Ever wondered how much toil in the soil is needed to unearth an archaeological artefact? There are many different ways in which one can come across a find of archaeological value, and we have seen a few already during this project, from surface surveys to our first venture into the pits.
Walkover survey is one of the initial prespection methods of surface surveying that links the number of artefacts found in one area to a site’s potential for excavation. Walking over an area of ground, the archaeologist scans the ground visually for any finds atop the soil; in our case we did not pick them up. This technique was used in our fieldwork to judge whether an area could be fieldwalked or further examined if a large number or interesting types of finds were noted during the walkover survey.
Fieldwalking, by contrast, is organised by dividing the site into grid squares – our preference for this site is ten by ten metres – and walking over each square area while carefully examining the ground for items which either rest atop the surface, or are visible from the topsoil, then gathering them. In other words, one does not extract finds from beneath the soil at this point – this is to find what has worked its way to the surface by human means (such as ploughing or non-archaeological digging) or by natural means (like the washing-down or erosion of soil).
We take great care in grouping finds together in order of where they were found, throughout collection, transport, and cleaning. Of course, we have to wash the earth off of the finds — even if one is confident in the nature of a find on the field, we can learn much more about the item when it is cleaned!

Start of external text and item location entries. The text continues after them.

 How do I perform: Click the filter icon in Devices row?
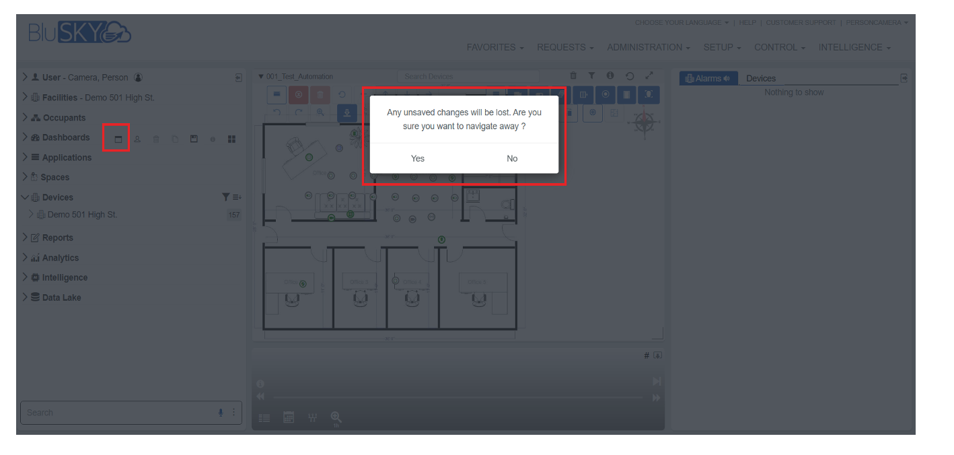(226, 197)
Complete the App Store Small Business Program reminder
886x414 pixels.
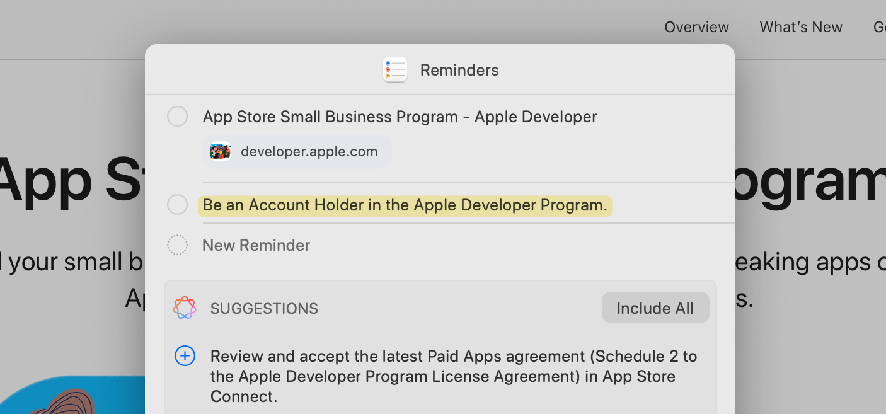coord(177,117)
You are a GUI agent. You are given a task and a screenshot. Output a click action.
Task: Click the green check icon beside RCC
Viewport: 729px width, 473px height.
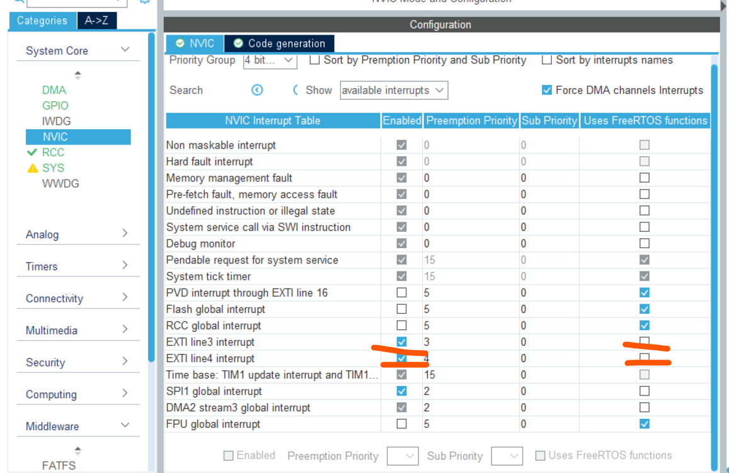[33, 152]
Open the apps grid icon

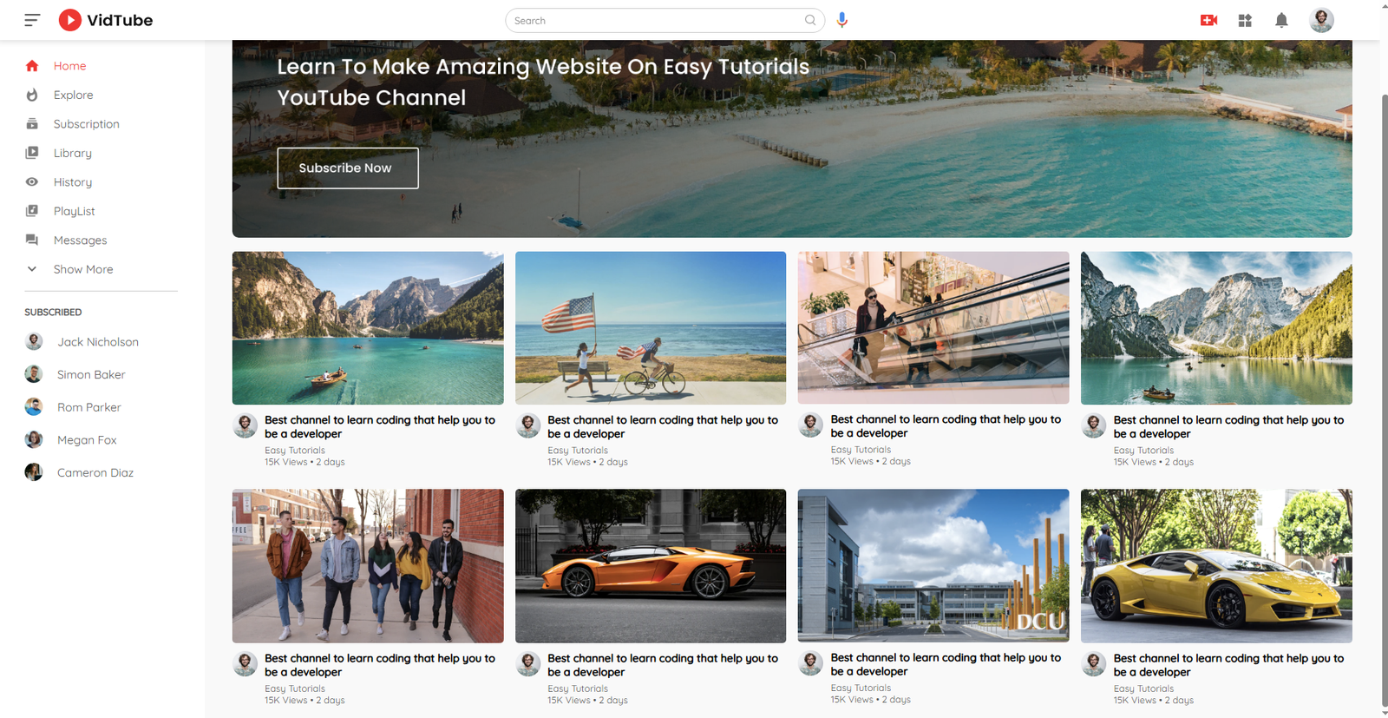[1245, 20]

Fieldwalking works particularly well on the Binbrook site as a method of determining the site’s potential for excavation because, being arable land used for cultivation year after year, the topsoil is regularly ploughed by machine which brings soil from a deeper layer to the surface, and with it come archaeological artefacts. What we find on the surface, which may have originally resided far deeper below the earth, can directly correlate to the presence of features further down. In this case, fragments of homewares indicate evidence of settlement. Potsherds and roof tiles are numbering in their thousands as the most common finds during this project — and our daily finds are beginning to give shape to our final idea of what the settlement may be!